Demandes de Selahattin Demirtaş
Après avoir présenté sa déclaration, Selahattin Demirtaş a énuméré ses demandes. Il a demandé que l’audience soit ajournée jusqu’en juillet 2023, après les élections générales en Turquie. Il a également demandé que son dossier entendu par la 22e Cour pénale lourde d’Ankara soit fusionné avec le dossier du procès principal entendu aujourd’hui. Dans le cas contraire, Demirtaş a soulevé une demande de récusation.
Le conseil de la cour a ensuite suspendu l’audience.
S’adressant au conseil de la cour, l’avocat de Demirtaş, Mahsuni Karaman, a déclaré : « Mettez fin à cette audience maintenant », ajoutant qu’ils ne participeront pas à la procédure judiciaire si leurs demandes ne sont pas satisfaites.
Karaman a énuméré les demandes suivantes :
« Vous n’avez pas encore lu l’arrêt de la CEDH. Nous vous demandons de conclure nos demandes. Demandez l’arrêt de la CEDH au ministère de la Justice et, lorsque l’arrêt sera ajouté au dossier, rendez une décision qui garantira que la violation est identifiée et éliminée par le tribunal. »

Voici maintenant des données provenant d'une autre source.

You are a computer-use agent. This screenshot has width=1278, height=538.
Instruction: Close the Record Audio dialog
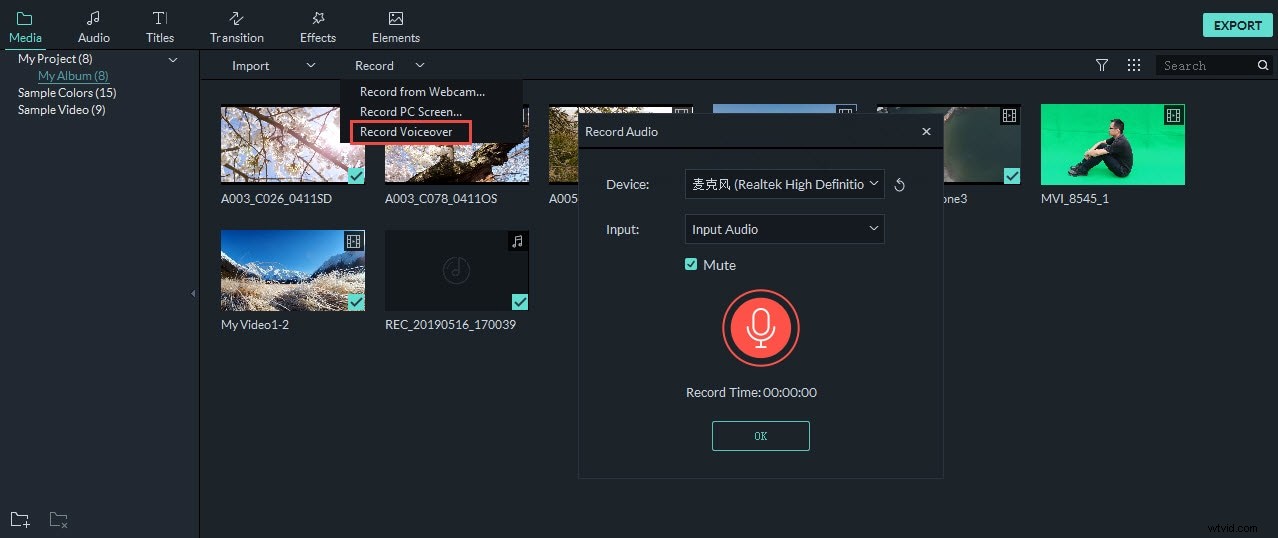pos(926,132)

Prochaine audience aura lieu le 14 avril
Après une nouvelle suspension d’audience, le conseil de la cour a prononcé son jugement provisoire et a décidé qu’une lettre serait adressée à la 22e Cour pénale d’Ankara afin que l’acte d’accusation de l’affaire déposée contre Demirtaş devant cette cour soit ajouté au dossier. Le tribunal a également décidé de demander au ministère de la Justice la traduction turque de l’arrêt de la CEDH et d’examiner la demande de récusation.